In this post we would like to introduce our paper “Parsimonious HJM-FMM Model with the New Risk-Free Term Rates“, a modified version of the Heath-Jarrow-Morton (HJM) model that addresses the limitations of the traditional approaches in the context of the upcoming LIBOR transition. We propose a new method for incorporating the new risk-free term rates (RFRs) into the HJM model, which is crucial for modelling interest rates in a post-LIBOR world.
The standard HJM model is a popular tool for pricing derivatives. It assumes that the term structure of interest rates is determined by the current short-term interest rate and its expected path. However, in the post-LIBOR world, the term structure of interest rates will be based on the new risk-free reference rates, which are expected to replace LIBOR as the benchmark for a wide range of financial products. These new rates are overnight rates, contrary to the LIBOR that is characterised by a term structure.
The possibility to build a term structure also for the RFRs allows to extend the traditional LIBOR Market Model (LMM), strongly related to the old rates, to a new framework called Forward Market Model (FMM – Lyashenko and Mercurio, 2019a, 2019b and 2019c). The FMM is able to simultaneously describe the evolution of both the forward-looking (LIBOR-like) and the new backward-looking term rates using the same stochastic process for both. It is due to note that, when switching from forward-looking to backward-looking rates, the properties of the standard interest-rate modelling framework are not only maintained but also enriched. The new rates, in fact, own all the relevant analytical features held by the LIBOR, needed for pricing vanilla derivatives such as swaps, caps/floors and swaptions.

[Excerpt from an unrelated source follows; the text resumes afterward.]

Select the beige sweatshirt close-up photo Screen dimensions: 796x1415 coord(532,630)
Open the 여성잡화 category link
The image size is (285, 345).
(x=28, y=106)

Our novel HJM model is specifically designed to exploit the potentialities of the new RFRs. That’s why we call it HJM-FMM model. Its originality resides in that it is built as a combination of two different models: the FMM model of Lyashenko and Mercurio and the parsimonious HJM model of Moreni and Pallavicini, 2014. However, it goes beyond the two because it demands a much lower computational effort (due to a reduced number of parameters) with respect to the first one and, contrary to the second one (built using the old LIBOR), all the structures generated inside it start from a single rate, the RFR.
In the paper we demonstrate the effectiveness of our model by comparing the results obtained to those coming from other commonly used interest rate models, including the Black model and the Hull-White model. We show that our model can be used to price a wide range of interest rate derivatives, including caps, swaptions and Bermudan swaptions, both on the new RFRs and on the old LIBOR rates.